Fakhr al-Din Masud (Persian: فخر الدین مسعود), was the first ruler of the Ghurid branch of Bamiyan, ruling from 1152 to 1163.

Early life

Fakhr al-Din Masud was the son of Izz al-Din Husayn and a Turkic woman. He also had several brothers named Sayf al-Din Suri, Baha al-Din Sam I, Shihab al-Din Muhammad Kharnak, Shuja al-Din Ali, Ala al-Din Husayn, and Qutb al-Din Muhammad.

After the death of Izz al-Din Husayn, Sayf al-Din Suri ascended the throne, and divided the Ghurid kingdom among his brothers; Fakhr al-Din Masud received land near the Hari River; Baha al-Din Sam I received Ghur; Shihab al-Din Muhammad Kharnak received Madin; Shuja al-Din Ali received Jarmas; Ala al-Din Husayn received Wajiristan; and Qutb al-Din Muhammad received Warshad Warsh, where he built the famous city of Firuzkuh.[1] However, Sayf later quarreled with his brother Qutb, who took refuge in Ghazna, and was poisoned by the Ghaznavid sultan Bahram-Shah of Ghazna.

In order to avenge his brother, Sayf marched towards Ghazna in 1148, and scored a victory at the Battle of Ghazni while Bahram fled to Kurram.[2] Building an army, Bahram marched back to Ghazna. Sayf fled, but the Ghaznavid army caught up with him and a battle ensued at Sang-i Surakh. Sayf and Majd ad-Din Musawi were captured and later crucified at Pul-i Yak Taq.

Rule over Bamiyan

After Sayf's death, he was succeeded by his brother Baha al-Din Sam I, who continued building Firuzkuh, and prepared an army to march towards Ghazna to avenge the death of his two brothers, but died shortly of natural causes before he reached the city. Ala al-Din Husayn, the younger brother of Sayf and Baha al-Din, then ascended the Ghurid throne. He, along with Fakhr al-Din Masud, shortly avenged their brothers by brutally sacking Ghazna. Ala al-Din Husayn later managed to conquer Garchistan, Tukharistan, and Bamiyan. Fakr al-Din Masud was shortly given Bamiyan as a part of his fief, starting the period of the Ghurid branch of Bamiyan. Ala al-Din Husayn later died in 1161, and was succeeded by his son Sayf al-Din Muhammad, who shortly died two years later.
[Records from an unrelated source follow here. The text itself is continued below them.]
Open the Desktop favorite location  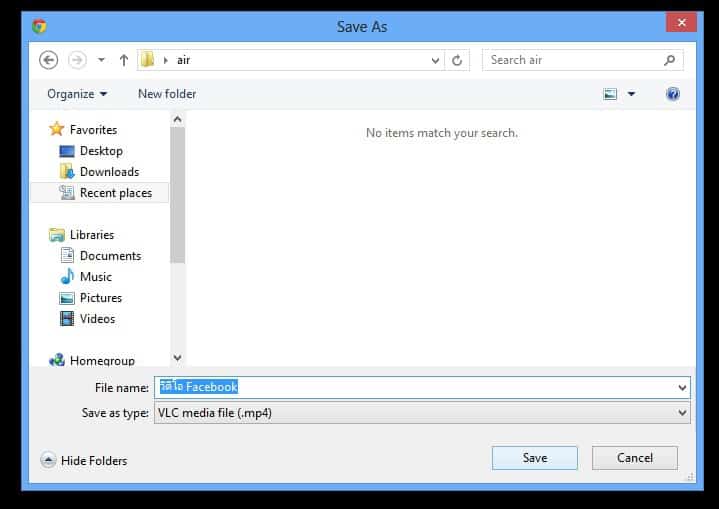[x=101, y=151]
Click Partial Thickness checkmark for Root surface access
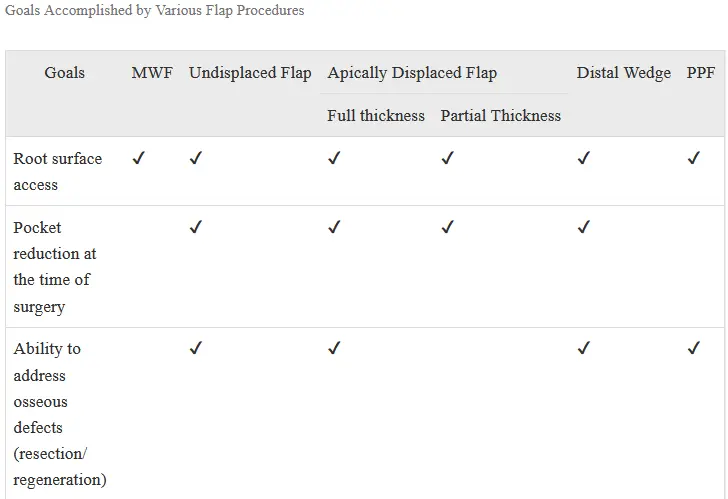The height and width of the screenshot is (499, 728). coord(448,158)
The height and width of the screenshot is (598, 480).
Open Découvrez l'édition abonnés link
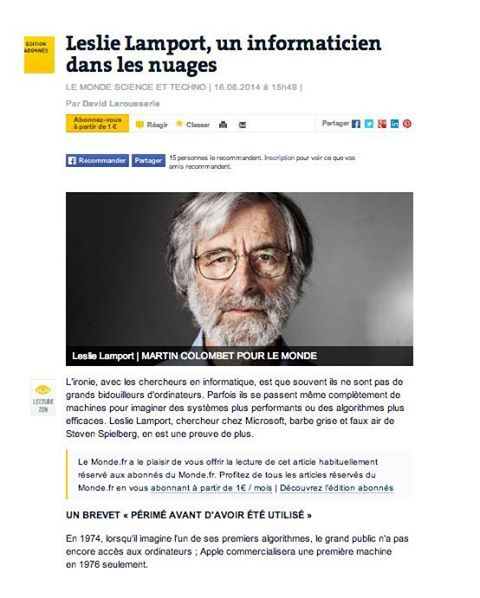point(336,488)
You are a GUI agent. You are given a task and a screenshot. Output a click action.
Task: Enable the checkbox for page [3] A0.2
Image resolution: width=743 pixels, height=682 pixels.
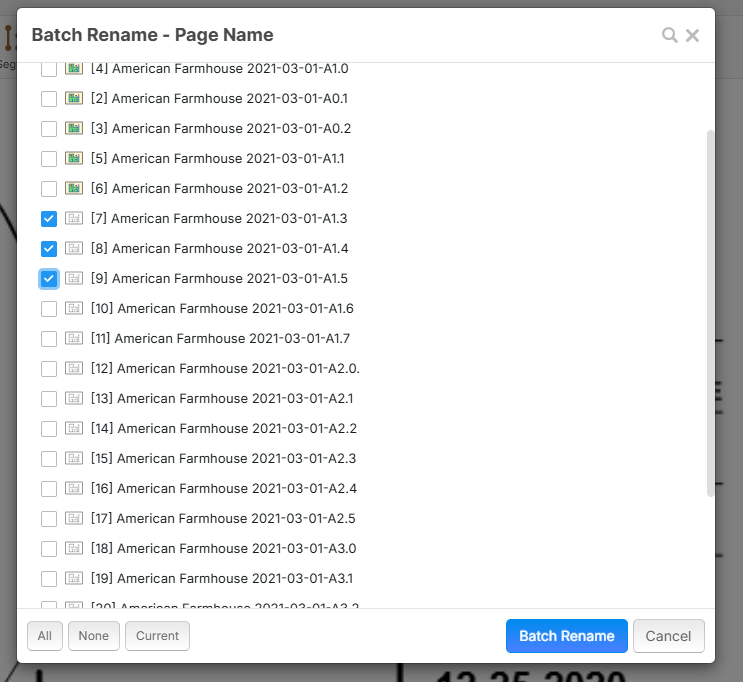click(x=48, y=128)
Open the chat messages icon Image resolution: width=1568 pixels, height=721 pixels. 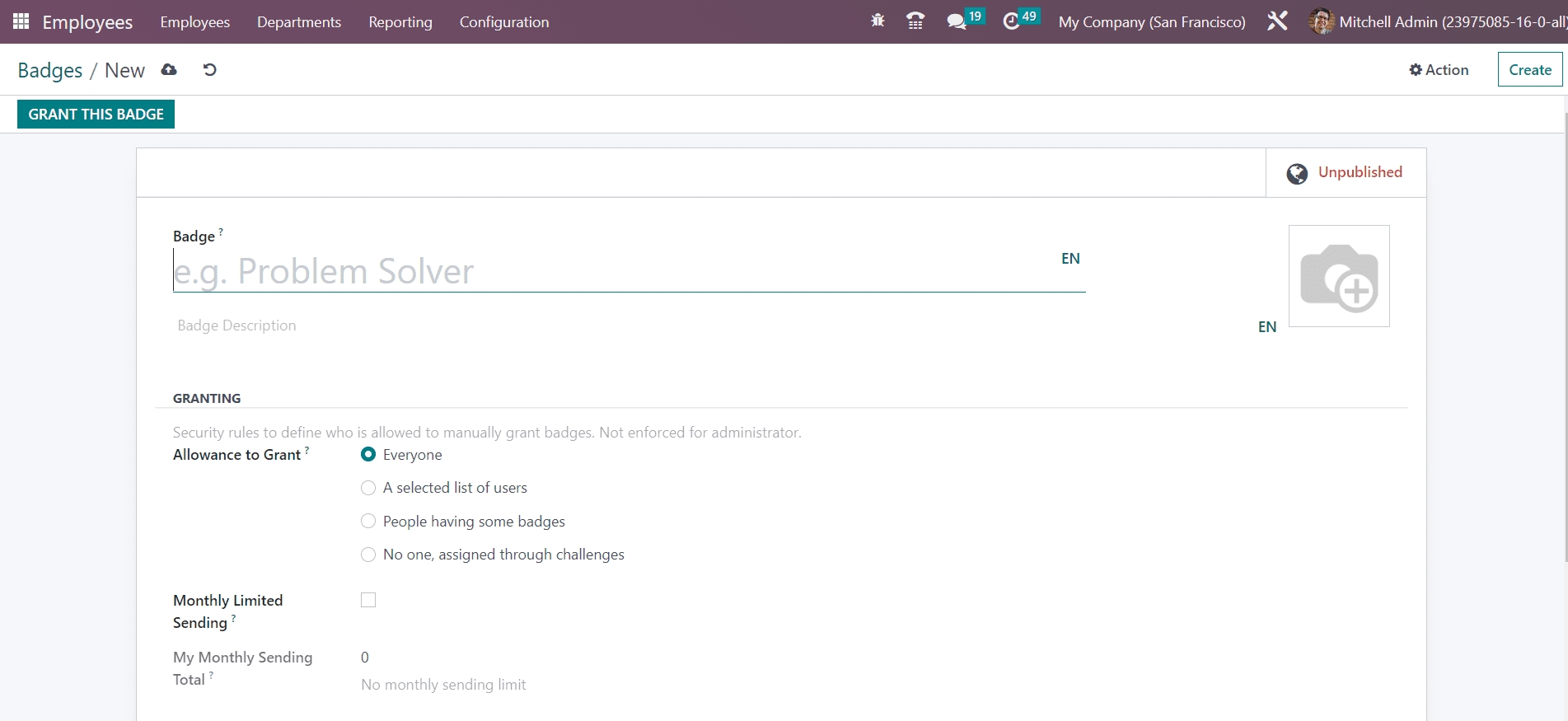957,21
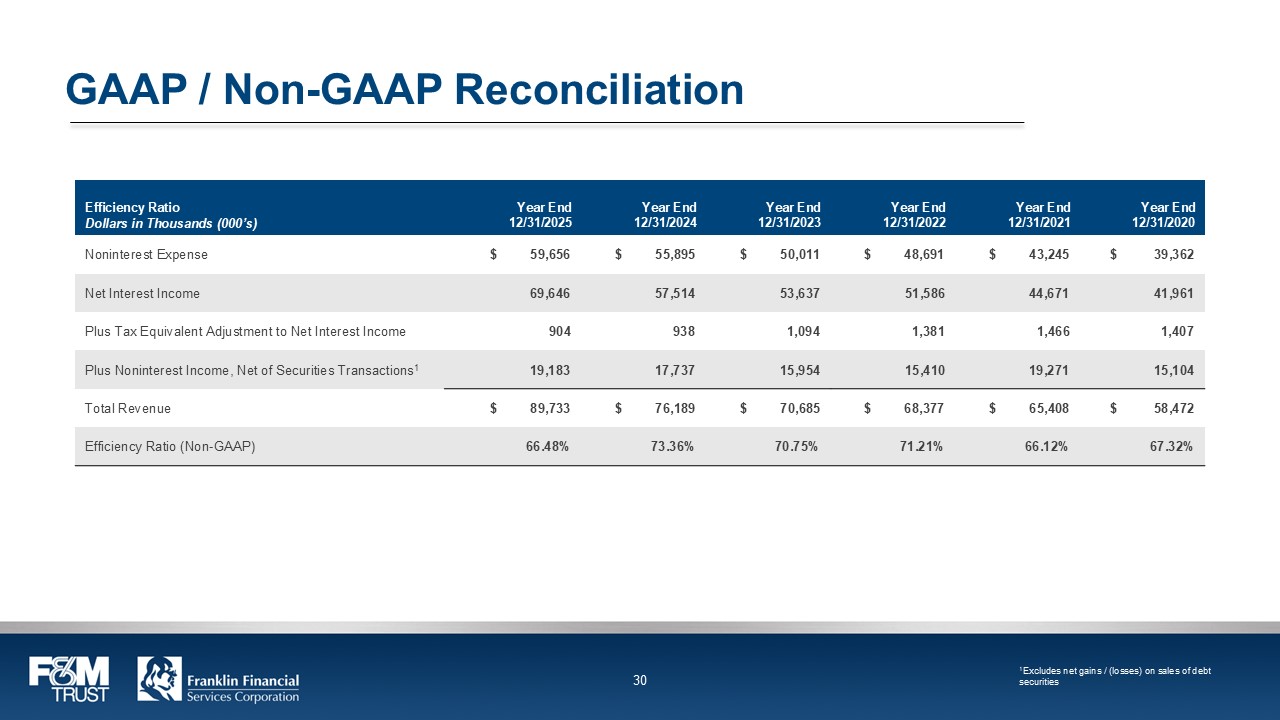Select the Year End 12/31/2025 column header

(540, 215)
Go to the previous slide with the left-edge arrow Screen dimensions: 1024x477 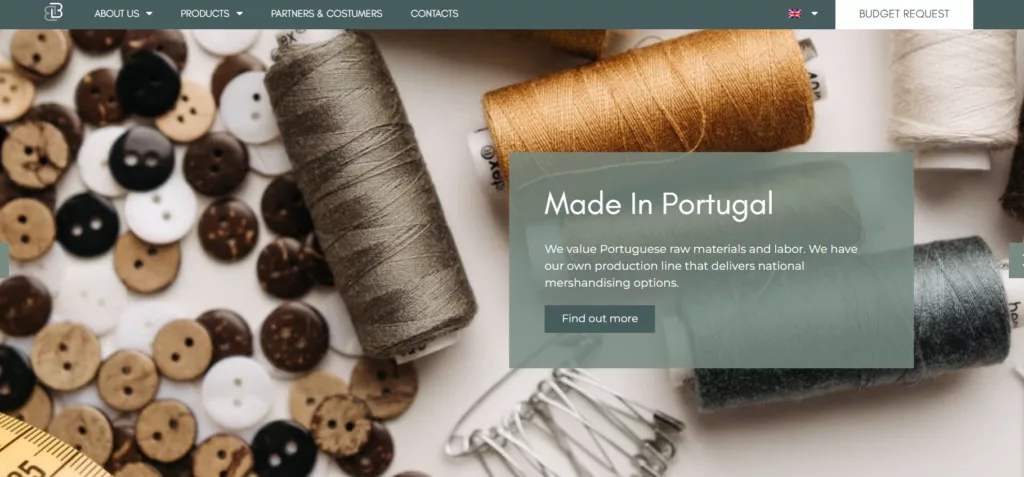pyautogui.click(x=4, y=260)
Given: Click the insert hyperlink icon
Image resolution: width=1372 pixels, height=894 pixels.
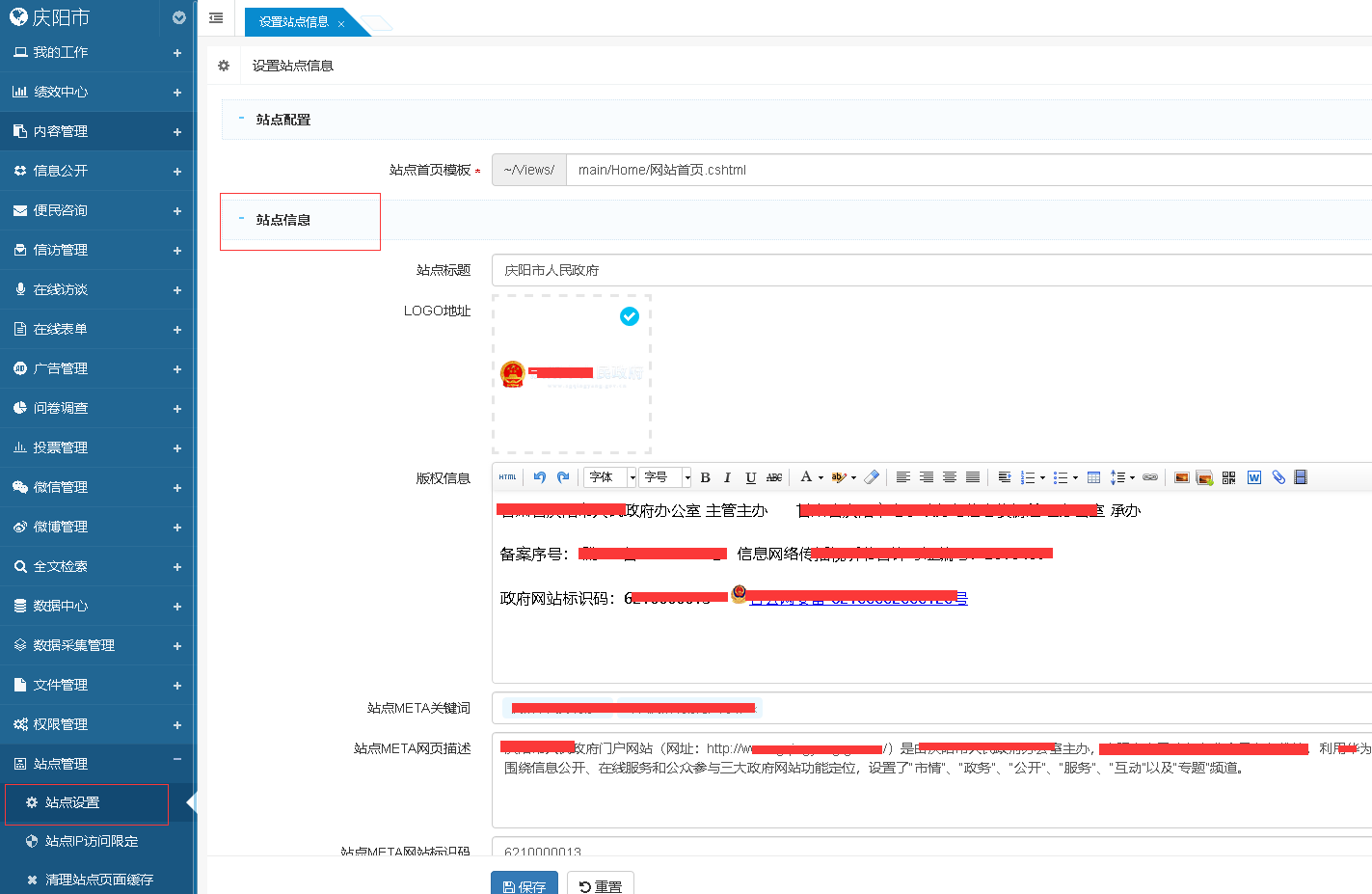Looking at the screenshot, I should point(1150,477).
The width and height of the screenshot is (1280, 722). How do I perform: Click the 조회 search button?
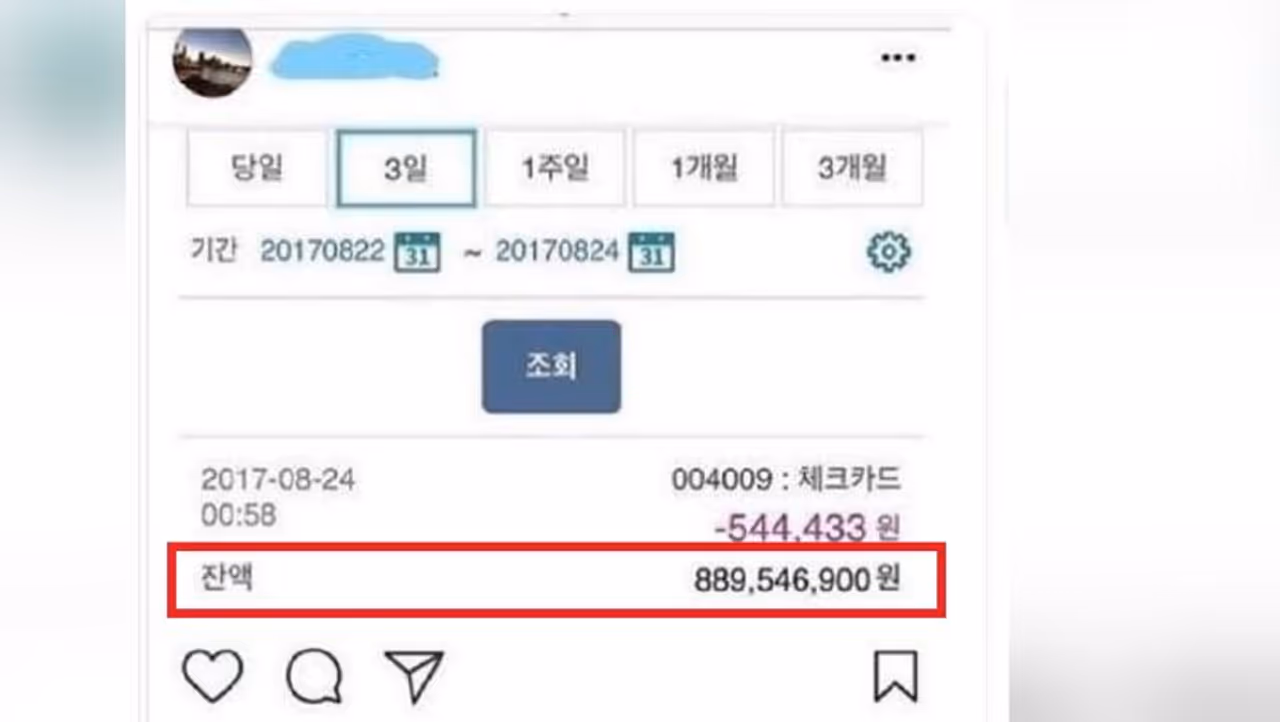click(551, 366)
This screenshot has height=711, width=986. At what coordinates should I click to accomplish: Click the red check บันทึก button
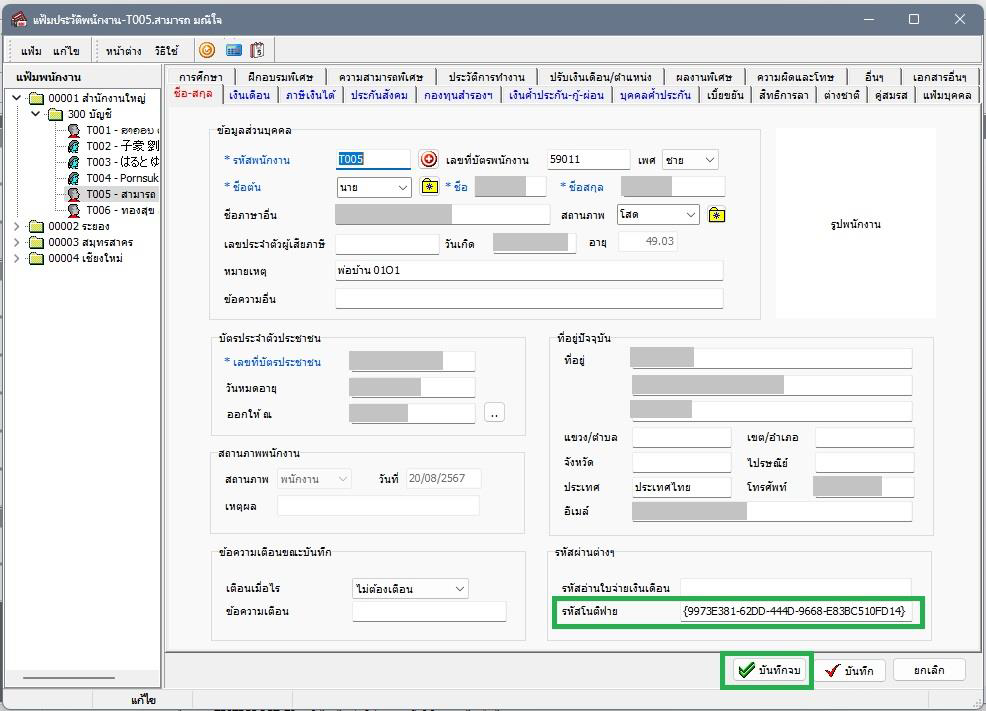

The son of Baha al-Din Sam I, Ghiyath al-Din Muhammad then ascended the throne.

Struggle for the Ghurid throne

Fakhr al-Din Masud, however, claimed the throne for himself, and had allied with Tadj al-Din Yildiz, the Seljuq governor of Herat, and Balkh.[3] However, the coalition was defeated by Ghiyath and Mu'izz al-Din at Ragh-i Zar. Ghiyath managed to kill the Seljuq governor during the battle, and then conquered Zamindawar, Badghis, Gharchistan, and Guzgan. He spared Fakhr al-Din Masud and restored him as the ruler of Bamiyan. Fakhr al-Din Masud shortly died the same year, and was succeeded by his son Shams al-Din Muhammad ibn Masud.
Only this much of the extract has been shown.